Problem: Report, as a bare number, how many lines in the data contain "computer".
━━━━━ Records provided ━━━━━
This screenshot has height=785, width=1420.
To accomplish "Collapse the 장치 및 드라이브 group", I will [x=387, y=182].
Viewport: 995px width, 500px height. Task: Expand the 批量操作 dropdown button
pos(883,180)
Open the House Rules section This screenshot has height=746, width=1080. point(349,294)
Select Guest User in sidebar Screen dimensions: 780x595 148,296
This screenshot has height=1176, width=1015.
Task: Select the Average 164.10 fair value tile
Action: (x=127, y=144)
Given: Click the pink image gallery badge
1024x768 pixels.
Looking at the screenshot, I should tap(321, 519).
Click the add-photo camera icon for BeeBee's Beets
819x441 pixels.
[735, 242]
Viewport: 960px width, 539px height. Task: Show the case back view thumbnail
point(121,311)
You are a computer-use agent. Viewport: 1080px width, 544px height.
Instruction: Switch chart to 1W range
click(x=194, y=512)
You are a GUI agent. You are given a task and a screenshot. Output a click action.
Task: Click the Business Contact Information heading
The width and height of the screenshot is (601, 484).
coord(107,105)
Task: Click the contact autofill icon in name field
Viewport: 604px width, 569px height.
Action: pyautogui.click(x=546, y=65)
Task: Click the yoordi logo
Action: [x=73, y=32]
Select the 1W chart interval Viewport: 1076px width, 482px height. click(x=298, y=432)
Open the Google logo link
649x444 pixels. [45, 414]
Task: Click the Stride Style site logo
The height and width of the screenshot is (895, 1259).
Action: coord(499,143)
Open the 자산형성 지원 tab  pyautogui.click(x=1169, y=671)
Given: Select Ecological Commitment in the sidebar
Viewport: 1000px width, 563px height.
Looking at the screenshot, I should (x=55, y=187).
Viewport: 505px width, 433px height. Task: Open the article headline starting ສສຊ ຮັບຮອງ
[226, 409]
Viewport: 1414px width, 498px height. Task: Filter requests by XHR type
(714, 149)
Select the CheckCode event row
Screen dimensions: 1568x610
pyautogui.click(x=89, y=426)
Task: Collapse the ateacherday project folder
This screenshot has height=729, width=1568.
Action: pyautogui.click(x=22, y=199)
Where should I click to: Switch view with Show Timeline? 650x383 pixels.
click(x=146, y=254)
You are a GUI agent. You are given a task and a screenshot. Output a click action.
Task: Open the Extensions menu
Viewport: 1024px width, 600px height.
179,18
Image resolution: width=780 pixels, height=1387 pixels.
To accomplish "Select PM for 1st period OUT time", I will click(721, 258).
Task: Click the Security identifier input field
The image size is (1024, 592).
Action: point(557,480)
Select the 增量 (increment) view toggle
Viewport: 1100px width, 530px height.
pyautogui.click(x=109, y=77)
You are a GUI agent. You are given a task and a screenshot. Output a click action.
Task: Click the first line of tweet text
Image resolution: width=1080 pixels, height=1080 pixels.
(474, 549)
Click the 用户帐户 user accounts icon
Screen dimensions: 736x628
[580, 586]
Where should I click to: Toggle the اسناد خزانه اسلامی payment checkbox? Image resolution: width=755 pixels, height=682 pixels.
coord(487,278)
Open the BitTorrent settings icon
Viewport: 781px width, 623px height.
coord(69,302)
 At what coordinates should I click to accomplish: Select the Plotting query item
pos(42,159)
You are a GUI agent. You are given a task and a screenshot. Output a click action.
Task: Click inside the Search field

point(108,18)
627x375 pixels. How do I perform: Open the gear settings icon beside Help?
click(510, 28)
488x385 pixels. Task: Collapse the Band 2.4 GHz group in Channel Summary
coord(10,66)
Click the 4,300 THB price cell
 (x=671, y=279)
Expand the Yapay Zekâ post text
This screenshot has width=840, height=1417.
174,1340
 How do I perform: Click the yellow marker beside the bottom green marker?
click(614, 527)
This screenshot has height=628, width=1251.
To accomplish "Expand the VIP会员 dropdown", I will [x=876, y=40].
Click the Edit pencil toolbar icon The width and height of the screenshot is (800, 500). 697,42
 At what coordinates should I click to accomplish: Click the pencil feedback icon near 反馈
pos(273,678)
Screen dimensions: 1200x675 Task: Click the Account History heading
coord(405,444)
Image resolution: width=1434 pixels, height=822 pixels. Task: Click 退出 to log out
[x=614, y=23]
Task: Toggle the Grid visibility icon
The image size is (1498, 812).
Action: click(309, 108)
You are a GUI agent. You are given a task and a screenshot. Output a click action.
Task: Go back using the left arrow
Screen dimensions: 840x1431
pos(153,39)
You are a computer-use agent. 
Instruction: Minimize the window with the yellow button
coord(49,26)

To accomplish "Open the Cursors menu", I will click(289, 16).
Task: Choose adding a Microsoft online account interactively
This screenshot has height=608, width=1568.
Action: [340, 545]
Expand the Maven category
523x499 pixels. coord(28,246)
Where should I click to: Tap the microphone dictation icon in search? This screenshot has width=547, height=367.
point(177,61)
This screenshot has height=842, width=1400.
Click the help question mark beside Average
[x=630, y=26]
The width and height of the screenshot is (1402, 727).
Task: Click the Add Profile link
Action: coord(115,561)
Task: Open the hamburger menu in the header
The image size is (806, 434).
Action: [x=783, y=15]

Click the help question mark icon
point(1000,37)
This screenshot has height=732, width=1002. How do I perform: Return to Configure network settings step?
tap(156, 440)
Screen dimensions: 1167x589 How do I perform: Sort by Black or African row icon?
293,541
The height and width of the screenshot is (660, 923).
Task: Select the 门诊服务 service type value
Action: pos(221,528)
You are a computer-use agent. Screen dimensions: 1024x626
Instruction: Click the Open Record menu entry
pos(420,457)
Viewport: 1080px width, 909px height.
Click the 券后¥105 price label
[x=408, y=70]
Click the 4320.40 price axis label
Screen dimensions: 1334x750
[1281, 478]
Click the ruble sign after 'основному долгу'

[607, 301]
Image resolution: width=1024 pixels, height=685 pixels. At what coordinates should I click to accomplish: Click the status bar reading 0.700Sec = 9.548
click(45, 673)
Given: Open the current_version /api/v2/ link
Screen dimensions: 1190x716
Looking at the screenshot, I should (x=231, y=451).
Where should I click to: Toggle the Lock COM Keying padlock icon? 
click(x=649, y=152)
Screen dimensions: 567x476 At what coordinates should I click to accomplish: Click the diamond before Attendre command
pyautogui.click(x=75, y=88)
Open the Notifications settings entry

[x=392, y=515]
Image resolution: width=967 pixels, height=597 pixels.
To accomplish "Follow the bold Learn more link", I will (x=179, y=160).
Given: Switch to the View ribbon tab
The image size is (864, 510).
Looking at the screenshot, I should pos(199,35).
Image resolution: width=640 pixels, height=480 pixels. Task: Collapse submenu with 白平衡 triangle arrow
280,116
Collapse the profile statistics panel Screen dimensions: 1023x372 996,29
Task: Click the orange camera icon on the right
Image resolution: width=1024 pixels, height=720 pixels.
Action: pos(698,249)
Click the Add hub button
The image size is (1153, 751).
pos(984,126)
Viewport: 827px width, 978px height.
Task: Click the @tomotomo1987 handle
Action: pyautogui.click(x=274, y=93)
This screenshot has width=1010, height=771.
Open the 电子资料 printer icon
━━━━━
Exercise output: 3